Karen Auditore-Hargreaves, chief operating officer, said the company had $18.6 million at the end of the second quarter, with a burn rate "quite low" for 2003, between $3 million and $4 million per quarter.
"We know we need to raise money," she said, and the company is exploring several options for doing so.
NeoRx's shares (NASDAQ:NERX) fell 80 cents Wednesday, or 12.9 percent, to close at $5.39, still a major improvement over the $3.10 price after April's news that the FDA - which delayed the drug because of side effects in some patients - had lifted the hold. (See BioWorld Today, April 25, 2003.)
NeoRx had submitted results from a dosimetry study to the FDA in February, met with the agency in March and had been waiting.
STR delivers high doses of radiation to tumor sites in the skeleton with minimal damage to organs outside the bone, targeting bone and adjacent marrow with a small-molecule agent, known as DOTMP, combined with the radionuclide holmium-166.
Now, having gone through the agency's special protocol assessment procedure, NeoRx has reached a binding written agreement with the FDA under which, if the guidelines for trial design are followed and the results sought are gained, the company can claim approval-worthy efficacy in its new drug application.
NeoRx is aiming to conduct a randomized, controlled study of STR in patients with the primary, refractory form of bone-marrow cancer, enrolling about 240 evaluable subjects, half in the experimental arm and half as controls.
Auditore-Hargreaves said about one-third of patients with multiple myeloma have the primary, refractory form of the disease, with about 5,000 diagnosed each year in the U.S.
Patients in the experimental arm will get STR plus the chemotherapy drug melphalan, followed by autologous stem cell transplantation, and the control patients will get melphalan only, followed by transplantation.
The trial will be conducted at about 40 sites, Auditore-Hargreaves said.
As a surrogate endpoint, the FDA accepted complete response at six months, thus placing STR on the path to accelerated approval, although fast-track status and priority review are yet to be discussed.
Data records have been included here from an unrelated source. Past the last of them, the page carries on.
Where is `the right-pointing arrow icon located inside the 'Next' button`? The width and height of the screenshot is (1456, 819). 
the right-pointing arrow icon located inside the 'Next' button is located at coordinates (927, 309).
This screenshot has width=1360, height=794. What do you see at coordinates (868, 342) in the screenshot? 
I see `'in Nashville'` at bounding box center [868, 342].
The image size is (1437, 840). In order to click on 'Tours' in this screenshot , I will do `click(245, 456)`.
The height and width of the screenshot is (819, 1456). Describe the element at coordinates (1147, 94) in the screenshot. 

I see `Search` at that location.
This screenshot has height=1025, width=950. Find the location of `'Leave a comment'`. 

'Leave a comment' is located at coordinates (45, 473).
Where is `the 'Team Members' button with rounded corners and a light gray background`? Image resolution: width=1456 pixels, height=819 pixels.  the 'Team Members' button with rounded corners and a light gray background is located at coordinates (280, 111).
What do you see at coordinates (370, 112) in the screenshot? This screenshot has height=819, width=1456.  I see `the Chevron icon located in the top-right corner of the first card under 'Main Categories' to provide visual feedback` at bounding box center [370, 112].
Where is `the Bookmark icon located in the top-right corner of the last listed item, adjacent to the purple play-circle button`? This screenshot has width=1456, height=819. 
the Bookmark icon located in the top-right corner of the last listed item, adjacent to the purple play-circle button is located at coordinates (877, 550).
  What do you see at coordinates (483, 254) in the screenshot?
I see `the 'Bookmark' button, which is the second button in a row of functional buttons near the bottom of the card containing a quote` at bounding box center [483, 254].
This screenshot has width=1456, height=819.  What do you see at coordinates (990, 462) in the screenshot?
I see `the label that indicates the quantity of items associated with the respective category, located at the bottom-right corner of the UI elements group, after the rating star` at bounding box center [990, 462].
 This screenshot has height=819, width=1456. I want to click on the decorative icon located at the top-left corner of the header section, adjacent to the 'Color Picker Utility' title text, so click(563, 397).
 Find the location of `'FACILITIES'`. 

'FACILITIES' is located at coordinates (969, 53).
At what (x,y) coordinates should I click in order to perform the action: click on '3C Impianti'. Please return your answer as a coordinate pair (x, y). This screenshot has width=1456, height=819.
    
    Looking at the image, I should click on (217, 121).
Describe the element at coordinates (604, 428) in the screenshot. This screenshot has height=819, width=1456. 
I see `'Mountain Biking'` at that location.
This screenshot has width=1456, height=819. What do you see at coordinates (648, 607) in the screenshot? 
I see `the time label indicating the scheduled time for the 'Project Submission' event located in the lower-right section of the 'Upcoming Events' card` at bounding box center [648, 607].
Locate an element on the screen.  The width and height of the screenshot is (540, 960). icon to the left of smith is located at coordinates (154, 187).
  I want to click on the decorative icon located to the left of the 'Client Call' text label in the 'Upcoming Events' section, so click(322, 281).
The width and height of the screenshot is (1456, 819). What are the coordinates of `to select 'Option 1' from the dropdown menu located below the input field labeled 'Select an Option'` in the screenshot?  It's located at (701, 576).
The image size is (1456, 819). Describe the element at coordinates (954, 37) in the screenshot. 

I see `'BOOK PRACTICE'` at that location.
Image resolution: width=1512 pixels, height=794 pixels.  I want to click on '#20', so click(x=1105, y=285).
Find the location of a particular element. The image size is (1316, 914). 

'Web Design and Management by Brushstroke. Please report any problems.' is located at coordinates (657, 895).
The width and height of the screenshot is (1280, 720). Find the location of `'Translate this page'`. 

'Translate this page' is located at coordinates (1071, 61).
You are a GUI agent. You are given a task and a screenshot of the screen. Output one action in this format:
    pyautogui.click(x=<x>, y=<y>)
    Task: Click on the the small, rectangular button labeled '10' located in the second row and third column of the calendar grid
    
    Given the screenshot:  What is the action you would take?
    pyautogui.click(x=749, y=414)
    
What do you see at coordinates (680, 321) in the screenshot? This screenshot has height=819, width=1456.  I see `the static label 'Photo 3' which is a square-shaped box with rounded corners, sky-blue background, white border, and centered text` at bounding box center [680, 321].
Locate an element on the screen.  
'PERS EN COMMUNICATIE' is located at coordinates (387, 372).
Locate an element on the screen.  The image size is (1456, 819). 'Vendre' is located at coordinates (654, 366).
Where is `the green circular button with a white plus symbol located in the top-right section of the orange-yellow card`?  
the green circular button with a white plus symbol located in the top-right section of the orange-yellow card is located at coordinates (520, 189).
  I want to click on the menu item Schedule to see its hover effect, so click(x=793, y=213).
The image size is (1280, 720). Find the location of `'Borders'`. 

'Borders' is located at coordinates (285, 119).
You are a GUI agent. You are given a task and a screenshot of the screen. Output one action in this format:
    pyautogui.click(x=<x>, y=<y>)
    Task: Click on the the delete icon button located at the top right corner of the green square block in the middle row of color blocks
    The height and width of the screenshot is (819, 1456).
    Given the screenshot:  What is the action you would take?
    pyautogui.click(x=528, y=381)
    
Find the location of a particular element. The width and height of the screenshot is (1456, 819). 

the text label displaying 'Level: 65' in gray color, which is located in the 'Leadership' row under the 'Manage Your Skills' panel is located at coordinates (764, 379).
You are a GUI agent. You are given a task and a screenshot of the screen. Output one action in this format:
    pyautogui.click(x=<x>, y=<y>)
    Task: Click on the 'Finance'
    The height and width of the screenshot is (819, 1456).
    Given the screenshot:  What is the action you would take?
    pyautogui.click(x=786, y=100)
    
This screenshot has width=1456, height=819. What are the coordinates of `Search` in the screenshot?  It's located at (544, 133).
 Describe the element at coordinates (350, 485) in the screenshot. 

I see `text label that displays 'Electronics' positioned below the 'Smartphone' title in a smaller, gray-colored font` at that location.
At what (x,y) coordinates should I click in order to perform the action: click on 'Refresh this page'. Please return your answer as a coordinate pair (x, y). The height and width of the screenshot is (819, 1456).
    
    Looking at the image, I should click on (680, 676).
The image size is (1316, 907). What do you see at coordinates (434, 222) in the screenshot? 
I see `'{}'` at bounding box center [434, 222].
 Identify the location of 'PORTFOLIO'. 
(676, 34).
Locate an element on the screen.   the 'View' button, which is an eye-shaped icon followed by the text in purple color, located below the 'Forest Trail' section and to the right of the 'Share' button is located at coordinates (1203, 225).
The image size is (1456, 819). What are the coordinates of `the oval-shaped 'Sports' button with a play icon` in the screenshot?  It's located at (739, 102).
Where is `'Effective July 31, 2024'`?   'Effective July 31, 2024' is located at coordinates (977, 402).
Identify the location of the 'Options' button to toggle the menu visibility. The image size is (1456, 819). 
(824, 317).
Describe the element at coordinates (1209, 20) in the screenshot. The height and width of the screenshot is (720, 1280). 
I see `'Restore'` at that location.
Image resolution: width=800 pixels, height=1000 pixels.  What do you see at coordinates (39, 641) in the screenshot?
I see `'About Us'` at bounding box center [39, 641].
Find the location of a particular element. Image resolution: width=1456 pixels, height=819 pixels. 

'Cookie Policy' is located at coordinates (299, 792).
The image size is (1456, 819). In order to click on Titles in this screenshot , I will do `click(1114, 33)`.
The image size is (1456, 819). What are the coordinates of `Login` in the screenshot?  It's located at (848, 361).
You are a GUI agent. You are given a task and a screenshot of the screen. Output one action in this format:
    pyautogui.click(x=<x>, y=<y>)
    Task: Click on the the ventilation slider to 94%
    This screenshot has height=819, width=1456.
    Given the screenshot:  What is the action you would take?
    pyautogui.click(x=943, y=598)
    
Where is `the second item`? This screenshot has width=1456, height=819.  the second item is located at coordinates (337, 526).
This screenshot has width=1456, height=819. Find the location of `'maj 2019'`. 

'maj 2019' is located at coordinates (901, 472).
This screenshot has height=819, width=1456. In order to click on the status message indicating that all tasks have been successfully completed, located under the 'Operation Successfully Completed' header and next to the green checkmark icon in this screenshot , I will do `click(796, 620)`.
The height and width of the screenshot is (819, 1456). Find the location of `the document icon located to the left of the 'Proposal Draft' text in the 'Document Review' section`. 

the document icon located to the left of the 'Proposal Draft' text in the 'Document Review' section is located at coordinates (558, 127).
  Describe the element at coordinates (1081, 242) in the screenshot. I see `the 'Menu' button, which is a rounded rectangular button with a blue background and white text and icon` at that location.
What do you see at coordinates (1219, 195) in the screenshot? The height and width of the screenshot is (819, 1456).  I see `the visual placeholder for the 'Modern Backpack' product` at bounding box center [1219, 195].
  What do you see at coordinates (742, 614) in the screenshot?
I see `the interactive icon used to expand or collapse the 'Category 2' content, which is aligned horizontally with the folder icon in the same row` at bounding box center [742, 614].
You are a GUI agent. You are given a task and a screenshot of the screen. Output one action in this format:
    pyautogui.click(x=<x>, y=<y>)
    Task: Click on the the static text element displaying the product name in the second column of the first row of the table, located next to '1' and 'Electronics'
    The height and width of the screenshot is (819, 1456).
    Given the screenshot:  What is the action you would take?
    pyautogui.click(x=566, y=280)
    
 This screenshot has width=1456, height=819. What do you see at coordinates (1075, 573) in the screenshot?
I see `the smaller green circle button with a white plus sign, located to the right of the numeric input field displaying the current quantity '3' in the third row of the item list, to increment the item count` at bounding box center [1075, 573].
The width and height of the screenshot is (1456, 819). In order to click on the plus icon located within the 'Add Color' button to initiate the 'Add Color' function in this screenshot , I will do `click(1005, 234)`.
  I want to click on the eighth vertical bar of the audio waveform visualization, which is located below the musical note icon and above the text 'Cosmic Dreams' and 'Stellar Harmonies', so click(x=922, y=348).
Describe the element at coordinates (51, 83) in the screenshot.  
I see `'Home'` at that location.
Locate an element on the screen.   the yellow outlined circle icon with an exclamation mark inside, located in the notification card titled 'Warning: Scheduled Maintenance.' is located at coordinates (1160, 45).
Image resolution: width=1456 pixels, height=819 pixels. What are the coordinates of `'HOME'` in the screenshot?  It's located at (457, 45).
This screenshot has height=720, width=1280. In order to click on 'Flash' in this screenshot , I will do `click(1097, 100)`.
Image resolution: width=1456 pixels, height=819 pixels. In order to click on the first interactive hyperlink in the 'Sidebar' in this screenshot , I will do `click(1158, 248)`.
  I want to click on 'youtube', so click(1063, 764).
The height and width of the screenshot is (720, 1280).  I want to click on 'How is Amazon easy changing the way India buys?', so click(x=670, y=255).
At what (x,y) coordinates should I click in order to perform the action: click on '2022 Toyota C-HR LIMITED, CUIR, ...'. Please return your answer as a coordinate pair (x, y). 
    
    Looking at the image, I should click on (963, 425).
The alternative to that endpoint is survival, "the gold standard for assessing drug efficacy," Auditore-Hargreaves said. "Obviously, the better your drug is, the longer your patients will live, and hence, ironically, the longer the period of follow-up before you can submit your NDA."
Fewer than 5 percent of multiple myeloma patients survive more than 10 years after diagnosis. Primary, refractory patients die in less than a year, she said.
Using the six-month, complete-response surrogate endpoint "potentially saves you several years in follow-up time," she said, adding the company "will, of course, follow all the patients in the trial for progression-free survival and overall survival," which the FDA has agreed is adequate to satisfy the Phase IV follow-up and gain full approval for STR in the sought indication.
Multiple myeloma has been much in the news with approval won in May for the proteasome inhibitor Velcade by Millennium Pharmaceuticals Inc., of Cambridge, Mass., which entered a $500 million deal for the product in July with Ortho Biotech Products LP, of Raritan, N.J., a unit of Johnson & Johnson. (See BioWorld Today, July 2, 2003.)
"We see Velcade and STR as being complementary," Auditore-Hargreaves told BioWorld Today, noting that Velcade "does not produce many complete responses - certainly in the single-digit range," whereas STR has been shown to yield a 25 percent to 40 percent complete response "depending on how you slice and dice the data."
Also, Velcade is indicated for end-stage patients with no other options, including stem cell transplant.
"Those aren't the patients we'd expect to get in any case," Auditore-Hargreaves said. Velcade might be used for earlier disease, she said, but "it's a stem cell-sparing agent. You can treat patients with a couple of courses and still be able to harvest their stem cells for transplants. They will eventually relapse and we'll get them at that point."